* **BRIEF**: Please output only the lines that begin at the line with "Click the PROTHERM VEQ 75/2 B title" and run through the end of the entries below, exactly as written. Drop all pictures.

LISTED ENTRIES below:

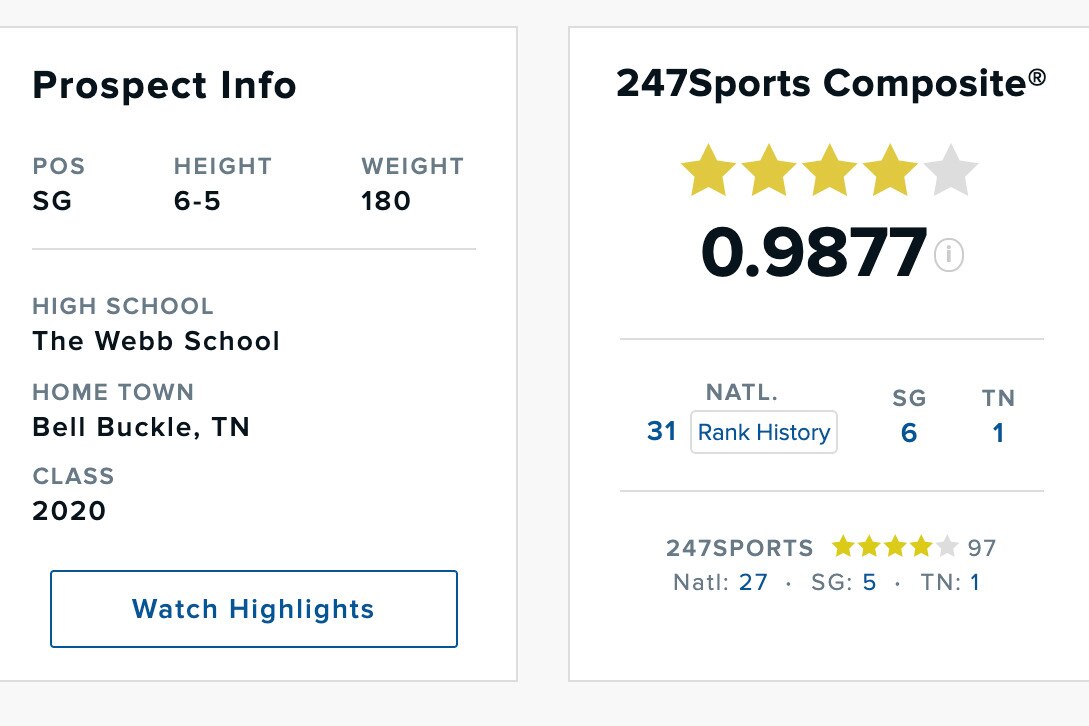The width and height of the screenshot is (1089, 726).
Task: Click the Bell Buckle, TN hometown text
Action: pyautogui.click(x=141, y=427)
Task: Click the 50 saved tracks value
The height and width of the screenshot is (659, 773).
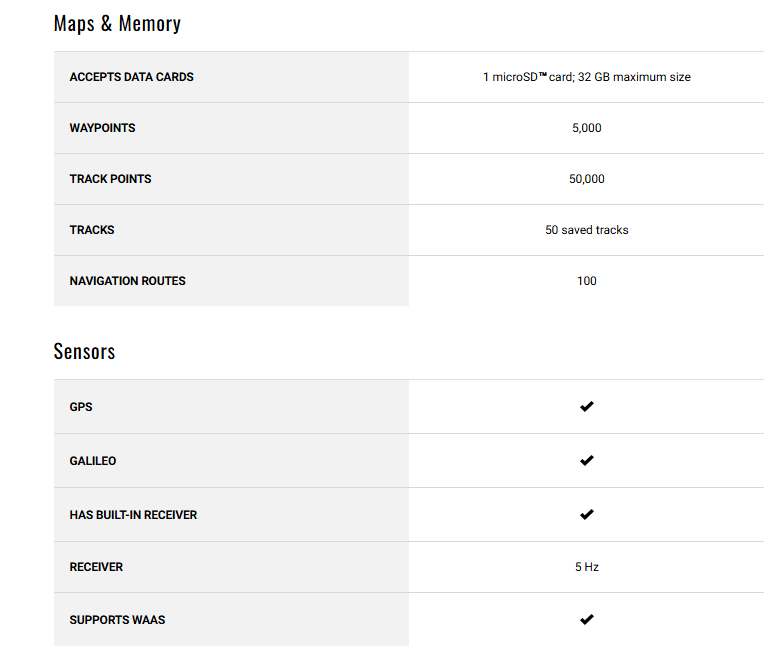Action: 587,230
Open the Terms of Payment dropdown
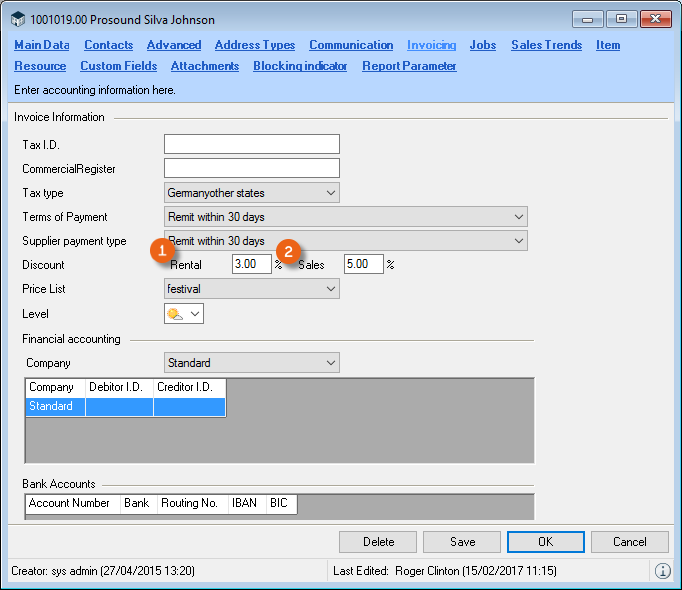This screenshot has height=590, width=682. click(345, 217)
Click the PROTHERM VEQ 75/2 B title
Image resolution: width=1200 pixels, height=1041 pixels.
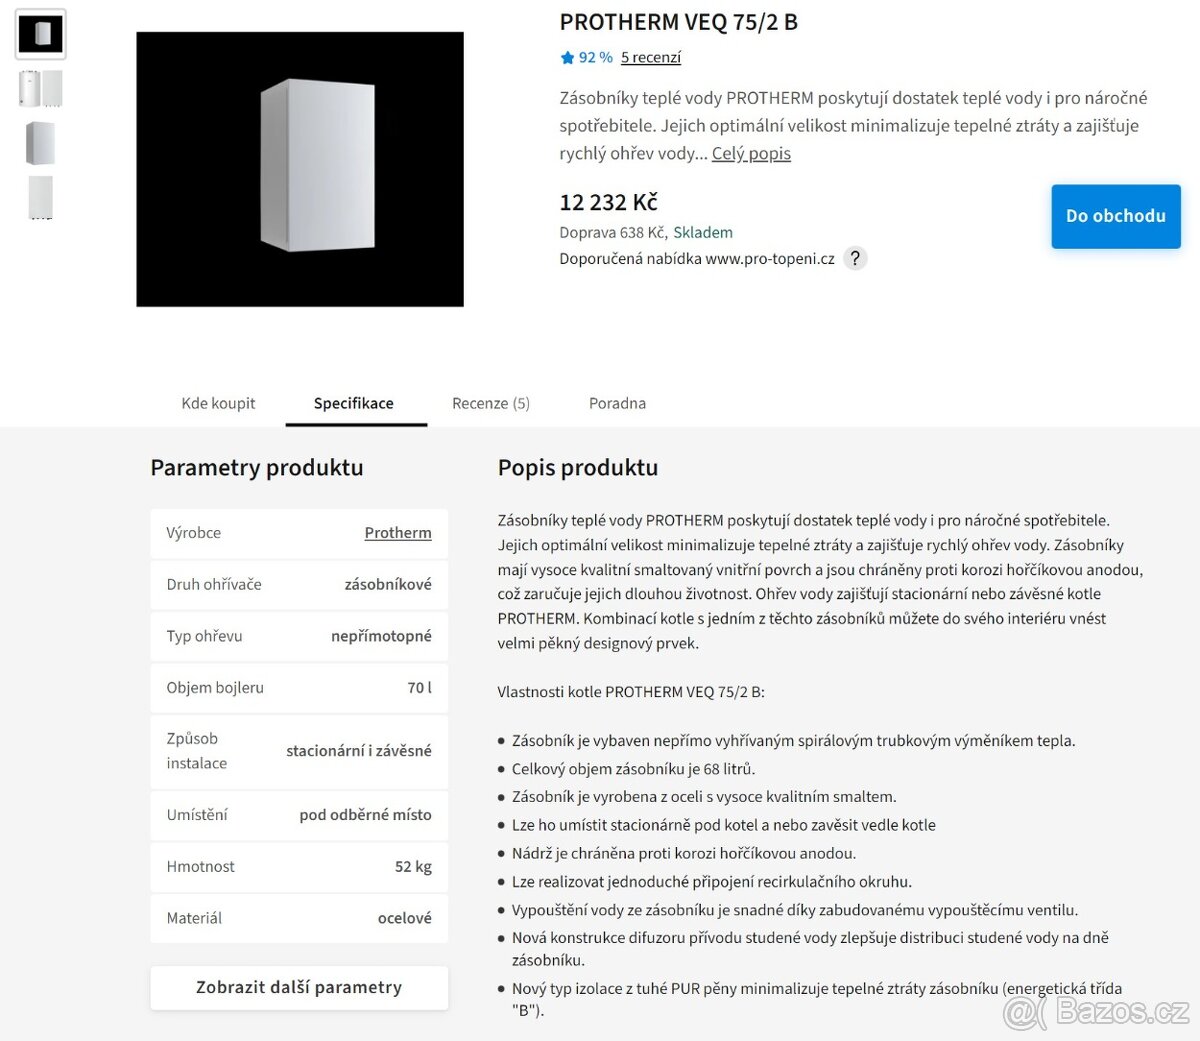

End of LISTED ENTRIES.

* **TASK RESPONSE**:
Click the PROTHERM VEQ 75/2 B title
Image resolution: width=1200 pixels, height=1041 pixels.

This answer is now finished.